Source records below:

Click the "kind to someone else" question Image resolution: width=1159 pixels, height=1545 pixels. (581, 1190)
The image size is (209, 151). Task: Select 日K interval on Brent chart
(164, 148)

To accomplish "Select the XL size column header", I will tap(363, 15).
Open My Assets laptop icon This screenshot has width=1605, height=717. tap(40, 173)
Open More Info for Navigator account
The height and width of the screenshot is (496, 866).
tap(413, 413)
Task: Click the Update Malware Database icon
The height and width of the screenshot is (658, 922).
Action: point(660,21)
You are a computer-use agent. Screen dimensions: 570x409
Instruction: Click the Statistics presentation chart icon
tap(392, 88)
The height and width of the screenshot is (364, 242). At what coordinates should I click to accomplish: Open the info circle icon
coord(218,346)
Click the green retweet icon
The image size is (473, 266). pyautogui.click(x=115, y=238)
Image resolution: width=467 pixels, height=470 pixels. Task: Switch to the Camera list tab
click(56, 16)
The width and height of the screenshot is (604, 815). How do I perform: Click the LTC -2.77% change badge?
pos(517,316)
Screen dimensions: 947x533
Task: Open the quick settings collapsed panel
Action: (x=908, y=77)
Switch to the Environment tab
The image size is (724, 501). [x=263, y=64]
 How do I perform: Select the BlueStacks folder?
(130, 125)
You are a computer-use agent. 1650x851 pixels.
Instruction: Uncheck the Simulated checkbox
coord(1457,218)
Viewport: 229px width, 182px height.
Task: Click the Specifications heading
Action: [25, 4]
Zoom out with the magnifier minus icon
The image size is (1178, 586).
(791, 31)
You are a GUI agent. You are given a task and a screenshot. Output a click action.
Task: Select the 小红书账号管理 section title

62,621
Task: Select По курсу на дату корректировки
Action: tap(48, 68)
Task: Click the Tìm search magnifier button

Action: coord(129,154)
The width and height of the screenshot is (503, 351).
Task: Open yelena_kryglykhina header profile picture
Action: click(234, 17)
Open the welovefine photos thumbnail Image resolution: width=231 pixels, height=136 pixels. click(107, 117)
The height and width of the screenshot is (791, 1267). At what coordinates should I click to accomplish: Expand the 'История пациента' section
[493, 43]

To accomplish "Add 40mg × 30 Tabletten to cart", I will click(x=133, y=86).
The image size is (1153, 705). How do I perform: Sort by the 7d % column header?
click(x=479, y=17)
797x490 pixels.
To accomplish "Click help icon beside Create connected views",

End of Source records.

All the data above should be restated in full, exactly.

■ Exercise answer:
Click the "kind to someone else" question Image resolution: width=1159 pixels, height=1545 pixels. (581, 1190)
The image size is (209, 151). Task: Select 日K interval on Brent chart
(164, 148)

To accomplish "Select the XL size column header", I will tap(363, 15).
Open My Assets laptop icon This screenshot has width=1605, height=717. tap(40, 173)
Open More Info for Navigator account
The height and width of the screenshot is (496, 866).
tap(413, 413)
Task: Click the Update Malware Database icon
The height and width of the screenshot is (658, 922).
Action: point(660,21)
You are a computer-use agent. Screen dimensions: 570x409
Instruction: Click the Statistics presentation chart icon
tap(392, 88)
The height and width of the screenshot is (364, 242). At what coordinates should I click to accomplish: Open the info circle icon
coord(218,346)
Click the green retweet icon
The image size is (473, 266). pyautogui.click(x=115, y=238)
Image resolution: width=467 pixels, height=470 pixels. Task: Switch to the Camera list tab
click(56, 16)
The width and height of the screenshot is (604, 815). How do I perform: Click the LTC -2.77% change badge?
pos(517,316)
Screen dimensions: 947x533
Task: Open the quick settings collapsed panel
Action: (x=908, y=77)
Switch to the Environment tab
The image size is (724, 501). [x=263, y=64]
 How do I perform: Select the BlueStacks folder?
(130, 125)
You are a computer-use agent. 1650x851 pixels.
Instruction: Uncheck the Simulated checkbox
coord(1457,218)
Viewport: 229px width, 182px height.
Task: Click the Specifications heading
Action: [25, 4]
Zoom out with the magnifier minus icon
The image size is (1178, 586).
(791, 31)
You are a GUI agent. You are given a task and a screenshot. Output a click action.
Task: Select the 小红书账号管理 section title

62,621
Task: Select По курсу на дату корректировки
Action: tap(48, 68)
Task: Click the Tìm search magnifier button

Action: coord(129,154)
The width and height of the screenshot is (503, 351).
Task: Open yelena_kryglykhina header profile picture
Action: click(234, 17)
Open the welovefine photos thumbnail Image resolution: width=231 pixels, height=136 pixels. click(107, 117)
The height and width of the screenshot is (791, 1267). At what coordinates should I click to accomplish: Expand the 'История пациента' section
[493, 43]

To accomplish "Add 40mg × 30 Tabletten to cart", I will click(x=133, y=86).
The image size is (1153, 705). How do I perform: Sort by the 7d % column header?
click(x=479, y=17)
797x490 pixels.
To accomplish "Click help icon beside Create connected views",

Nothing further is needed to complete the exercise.